*To do*.
[1] Print the part of the Myanmar protest article starting with "Those dawn raids" and going on through "in neighbouring Thailand.", word for word.
[2] Name every person mentioned by name in the Myanmar protest article.

*Text*.
In a bid to denounce the regime, young demonstrators spilled on to the streets, many donning red headbands -- the colour associated with ousted civilian leader Aung San Suu Kyi's party

In order to keep a tab on the growing protests against the country's new military regime, Myanmar junta has initiated a nationwide internet blackout.   

The development seems to have backfired as Myanmar witnessed its largest anti-coup protests yet on Saturday. 

In a bid to denounce the regime, young demonstrators spilled on to the streets, many donning red headbands -- the colour associated with ousted civilian leader Aung San Suu Kyi's party.  

Around 1,000 demonstrators marched on a road near Yangon University, most holding up the three-finger salute that has come to symbolise resistance to the army takeover. The crowd yelled, "Down with the military dictatorship!"  

A large police contingent blocked nearby roads with two water cannon trucks parked at the scene.  

The march came as Myanmar was plunged into its second nationwide internet blackout this week, similar in magnitude to an earlier shutdown that coincided with the arrest of Suu Kyi and other senior leaders on Monday. 

Those dawn raids brought a sudden halt to Myanmar's brief 10-year experiment with democracy, and catalysed an outpouring of fury that has migrated from social media to the streets. 

Online calls to protest the army takeover have prompted increasingly bold displays of defiance against the new regime, including the nightly deafening clamour of people around the country banging pots and pans -- a practice traditionally associated with driving out evil. 

Some have shown their opposition by gathering for group photographs with banners decrying the coup and flashing a three-finger salute earlier adopted by democracy protesters in neighbouring Thailand. 

UN Secretary General Antonio Guterres said a special envoy to the country had made 'first contact' with Myanmar's deputy military commander to urge the junta to relinquish power to the civilian government it toppled. 

"We will do everything we can to make the international community united in making sure that conditions are created for this coup to be reversed," he told reporters on Friday.  

State media in Myanmar reported on Saturday that junta figures had spoken with diplomats the previous day to respond to an international outcry and asked them to work with the new leaders.  

"The Government understand the concerns of the international community on the continuation of Myanmar's democratic transition process," International Cooperation Minister Ko Ko Hlaing said in the meeting, according to the report.

*Dataset entries*.
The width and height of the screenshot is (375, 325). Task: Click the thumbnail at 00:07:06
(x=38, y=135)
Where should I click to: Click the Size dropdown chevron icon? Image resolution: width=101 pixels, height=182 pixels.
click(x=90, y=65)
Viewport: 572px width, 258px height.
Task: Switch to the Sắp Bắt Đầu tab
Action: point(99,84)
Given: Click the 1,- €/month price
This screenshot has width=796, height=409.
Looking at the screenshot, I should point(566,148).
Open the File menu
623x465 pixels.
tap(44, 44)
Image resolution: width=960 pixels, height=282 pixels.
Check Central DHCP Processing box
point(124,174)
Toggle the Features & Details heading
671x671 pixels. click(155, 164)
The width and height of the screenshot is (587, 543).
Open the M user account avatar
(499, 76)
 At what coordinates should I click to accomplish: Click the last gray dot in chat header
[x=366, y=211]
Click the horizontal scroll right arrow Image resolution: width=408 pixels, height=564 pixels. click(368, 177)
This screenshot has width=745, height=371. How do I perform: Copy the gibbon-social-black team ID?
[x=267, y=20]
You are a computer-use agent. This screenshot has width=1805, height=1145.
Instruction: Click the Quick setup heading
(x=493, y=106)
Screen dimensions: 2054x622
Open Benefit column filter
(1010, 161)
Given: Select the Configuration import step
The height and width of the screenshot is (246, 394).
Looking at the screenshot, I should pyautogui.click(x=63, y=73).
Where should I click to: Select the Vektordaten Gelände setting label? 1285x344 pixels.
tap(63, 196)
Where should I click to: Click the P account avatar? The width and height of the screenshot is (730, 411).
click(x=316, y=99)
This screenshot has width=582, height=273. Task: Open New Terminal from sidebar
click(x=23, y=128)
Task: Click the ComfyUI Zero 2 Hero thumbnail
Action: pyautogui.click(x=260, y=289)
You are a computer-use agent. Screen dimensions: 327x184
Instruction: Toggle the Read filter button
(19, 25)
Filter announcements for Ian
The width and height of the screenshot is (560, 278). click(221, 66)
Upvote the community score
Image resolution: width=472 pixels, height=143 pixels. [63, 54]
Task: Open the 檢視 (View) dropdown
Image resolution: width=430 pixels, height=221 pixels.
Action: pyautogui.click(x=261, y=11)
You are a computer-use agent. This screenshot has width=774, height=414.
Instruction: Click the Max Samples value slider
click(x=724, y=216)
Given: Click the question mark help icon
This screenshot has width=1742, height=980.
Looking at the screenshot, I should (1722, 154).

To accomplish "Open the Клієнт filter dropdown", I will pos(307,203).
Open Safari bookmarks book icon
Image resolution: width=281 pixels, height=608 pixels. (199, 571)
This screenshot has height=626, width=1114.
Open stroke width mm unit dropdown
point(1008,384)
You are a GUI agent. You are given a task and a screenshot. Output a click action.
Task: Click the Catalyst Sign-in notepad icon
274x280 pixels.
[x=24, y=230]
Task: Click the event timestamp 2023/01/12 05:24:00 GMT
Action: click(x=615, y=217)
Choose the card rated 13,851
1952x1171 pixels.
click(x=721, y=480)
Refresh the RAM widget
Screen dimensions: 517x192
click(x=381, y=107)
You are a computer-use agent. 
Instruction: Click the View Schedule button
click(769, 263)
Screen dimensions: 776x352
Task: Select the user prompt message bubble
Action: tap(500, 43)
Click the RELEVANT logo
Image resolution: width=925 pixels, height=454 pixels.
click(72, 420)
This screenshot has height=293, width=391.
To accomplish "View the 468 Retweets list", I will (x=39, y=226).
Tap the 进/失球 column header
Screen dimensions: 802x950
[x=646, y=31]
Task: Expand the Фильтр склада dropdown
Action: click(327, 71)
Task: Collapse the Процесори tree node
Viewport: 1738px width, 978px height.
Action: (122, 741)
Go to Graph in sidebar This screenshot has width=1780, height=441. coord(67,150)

*Task-by-task answers*.
[1]
Those dawn raids brought a sudden halt to Myanmar's brief 10-year experiment with democracy, and catalysed an outpouring of fury that has migrated from social media to the streets. 

Online calls to protest the army takeover have prompted increasingly bold displays of defiance against the new regime, including the nightly deafening clamour of people around the country banging pots and pans -- a practice traditionally associated with driving out evil. 

Some have shown their opposition by gathering for group photographs with banners decrying the coup and flashing a three-finger salute earlier adopted by democracy protesters in neighbouring Thailand.

[2]
Aung San Suu Kyi
Antonio Guterres
Ko Ko Hlaing